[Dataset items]
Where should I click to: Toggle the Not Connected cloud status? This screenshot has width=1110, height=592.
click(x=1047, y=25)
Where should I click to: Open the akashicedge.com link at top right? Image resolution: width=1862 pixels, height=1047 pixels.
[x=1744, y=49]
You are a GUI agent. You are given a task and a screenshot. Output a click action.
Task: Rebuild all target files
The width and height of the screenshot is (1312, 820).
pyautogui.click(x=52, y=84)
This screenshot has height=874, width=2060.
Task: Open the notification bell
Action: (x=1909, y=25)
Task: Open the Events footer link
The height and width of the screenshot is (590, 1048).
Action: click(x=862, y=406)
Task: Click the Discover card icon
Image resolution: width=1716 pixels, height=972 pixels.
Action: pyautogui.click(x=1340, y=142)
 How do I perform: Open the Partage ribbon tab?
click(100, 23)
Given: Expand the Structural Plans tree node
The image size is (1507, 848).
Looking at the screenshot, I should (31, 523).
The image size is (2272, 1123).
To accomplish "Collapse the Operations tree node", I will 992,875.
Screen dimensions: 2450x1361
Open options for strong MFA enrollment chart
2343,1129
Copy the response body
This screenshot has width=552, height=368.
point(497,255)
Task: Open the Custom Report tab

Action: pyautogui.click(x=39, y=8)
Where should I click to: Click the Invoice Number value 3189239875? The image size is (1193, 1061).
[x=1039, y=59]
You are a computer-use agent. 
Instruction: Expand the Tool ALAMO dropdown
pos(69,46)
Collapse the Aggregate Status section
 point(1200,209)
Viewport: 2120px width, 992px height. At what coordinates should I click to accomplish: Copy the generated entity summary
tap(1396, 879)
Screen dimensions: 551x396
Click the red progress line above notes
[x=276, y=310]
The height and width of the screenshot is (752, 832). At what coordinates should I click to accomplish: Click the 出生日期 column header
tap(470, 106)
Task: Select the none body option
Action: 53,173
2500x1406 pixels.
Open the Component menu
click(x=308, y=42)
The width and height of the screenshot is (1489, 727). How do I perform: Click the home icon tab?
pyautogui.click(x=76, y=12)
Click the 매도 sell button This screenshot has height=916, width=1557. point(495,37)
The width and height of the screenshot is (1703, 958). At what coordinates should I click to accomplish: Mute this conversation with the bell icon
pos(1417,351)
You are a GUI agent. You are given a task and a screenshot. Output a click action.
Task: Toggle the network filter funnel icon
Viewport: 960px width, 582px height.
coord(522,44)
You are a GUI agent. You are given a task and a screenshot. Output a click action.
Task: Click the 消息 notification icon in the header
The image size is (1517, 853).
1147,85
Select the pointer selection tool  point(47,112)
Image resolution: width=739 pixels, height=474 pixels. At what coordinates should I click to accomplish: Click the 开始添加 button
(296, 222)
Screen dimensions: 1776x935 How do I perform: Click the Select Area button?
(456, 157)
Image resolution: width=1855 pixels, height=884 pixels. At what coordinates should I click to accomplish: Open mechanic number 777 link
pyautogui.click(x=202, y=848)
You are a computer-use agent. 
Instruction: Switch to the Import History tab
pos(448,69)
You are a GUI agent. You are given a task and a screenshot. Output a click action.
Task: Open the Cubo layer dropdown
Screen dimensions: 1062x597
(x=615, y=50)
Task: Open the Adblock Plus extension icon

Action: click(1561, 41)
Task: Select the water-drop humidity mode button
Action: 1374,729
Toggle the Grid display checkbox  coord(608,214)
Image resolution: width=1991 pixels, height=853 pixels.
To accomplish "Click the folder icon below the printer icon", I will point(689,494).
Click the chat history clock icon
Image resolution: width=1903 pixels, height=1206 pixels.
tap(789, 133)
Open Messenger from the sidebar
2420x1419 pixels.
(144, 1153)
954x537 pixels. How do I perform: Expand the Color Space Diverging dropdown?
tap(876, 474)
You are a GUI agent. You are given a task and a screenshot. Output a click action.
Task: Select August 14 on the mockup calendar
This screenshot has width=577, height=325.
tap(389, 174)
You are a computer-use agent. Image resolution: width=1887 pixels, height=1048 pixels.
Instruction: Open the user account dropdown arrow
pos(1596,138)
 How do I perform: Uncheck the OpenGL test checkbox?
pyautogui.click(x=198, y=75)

-- WHAT IS NEEDED --
All the lines above should appear again in the answer, exactly as written.

-- TASK OUTPUT --
Where should I click to: Toggle the Not Connected cloud status? This screenshot has width=1110, height=592.
click(x=1047, y=25)
Where should I click to: Open the akashicedge.com link at top right? Image resolution: width=1862 pixels, height=1047 pixels.
[x=1744, y=49]
You are a GUI agent. You are given a task and a screenshot. Output a click action.
Task: Rebuild all target files
The width and height of the screenshot is (1312, 820).
pyautogui.click(x=52, y=84)
This screenshot has height=874, width=2060.
Task: Open the notification bell
Action: (x=1909, y=25)
Task: Open the Events footer link
The height and width of the screenshot is (590, 1048).
Action: click(x=862, y=406)
Task: Click the Discover card icon
Image resolution: width=1716 pixels, height=972 pixels.
Action: pyautogui.click(x=1340, y=142)
 How do I perform: Open the Partage ribbon tab?
click(100, 23)
Given: Expand the Structural Plans tree node
The image size is (1507, 848).
Looking at the screenshot, I should (31, 523).
The image size is (2272, 1123).
To accomplish "Collapse the Operations tree node", I will 992,875.
Screen dimensions: 2450x1361
Open options for strong MFA enrollment chart
2343,1129
Copy the response body
This screenshot has width=552, height=368.
point(497,255)
Task: Open the Custom Report tab

Action: pyautogui.click(x=39, y=8)
Where should I click to: Click the Invoice Number value 3189239875? The image size is (1193, 1061).
[x=1039, y=59]
You are a computer-use agent. 
Instruction: Expand the Tool ALAMO dropdown
pos(69,46)
Collapse the Aggregate Status section
 point(1200,209)
Viewport: 2120px width, 992px height. At what coordinates should I click to accomplish: Copy the generated entity summary
tap(1396, 879)
Screen dimensions: 551x396
Click the red progress line above notes
[x=276, y=310]
The height and width of the screenshot is (752, 832). At what coordinates should I click to accomplish: Click the 出生日期 column header
tap(470, 106)
Task: Select the none body option
Action: 53,173
2500x1406 pixels.
Open the Component menu
click(x=308, y=42)
The width and height of the screenshot is (1489, 727). How do I perform: Click the home icon tab?
pyautogui.click(x=76, y=12)
Click the 매도 sell button This screenshot has height=916, width=1557. point(495,37)
The width and height of the screenshot is (1703, 958). At what coordinates should I click to accomplish: Mute this conversation with the bell icon
pos(1417,351)
You are a GUI agent. You are given a task and a screenshot. Output a click action.
Task: Toggle the network filter funnel icon
Viewport: 960px width, 582px height.
coord(522,44)
You are a GUI agent. You are given a task and a screenshot. Output a click action.
Task: Click the 消息 notification icon in the header
The image size is (1517, 853).
1147,85
Select the pointer selection tool  point(47,112)
Image resolution: width=739 pixels, height=474 pixels. At what coordinates should I click to accomplish: Click the 开始添加 button
(296, 222)
Screen dimensions: 1776x935 How do I perform: Click the Select Area button?
(456, 157)
Image resolution: width=1855 pixels, height=884 pixels. At what coordinates should I click to accomplish: Open mechanic number 777 link
pyautogui.click(x=202, y=848)
You are a computer-use agent. 
Instruction: Switch to the Import History tab
pos(448,69)
You are a GUI agent. You are given a task and a screenshot. Output a click action.
Task: Open the Cubo layer dropdown
Screen dimensions: 1062x597
(x=615, y=50)
Task: Open the Adblock Plus extension icon

Action: click(1561, 41)
Task: Select the water-drop humidity mode button
Action: 1374,729
Toggle the Grid display checkbox  coord(608,214)
Image resolution: width=1991 pixels, height=853 pixels.
To accomplish "Click the folder icon below the printer icon", I will point(689,494).
Click the chat history clock icon
Image resolution: width=1903 pixels, height=1206 pixels.
tap(789, 133)
Open Messenger from the sidebar
2420x1419 pixels.
(144, 1153)
954x537 pixels. How do I perform: Expand the Color Space Diverging dropdown?
tap(876, 474)
You are a GUI agent. You are given a task and a screenshot. Output a click action.
Task: Select August 14 on the mockup calendar
This screenshot has width=577, height=325.
tap(389, 174)
You are a computer-use agent. Image resolution: width=1887 pixels, height=1048 pixels.
Instruction: Open the user account dropdown arrow
pos(1596,138)
 How do I perform: Uncheck the OpenGL test checkbox?
pyautogui.click(x=198, y=75)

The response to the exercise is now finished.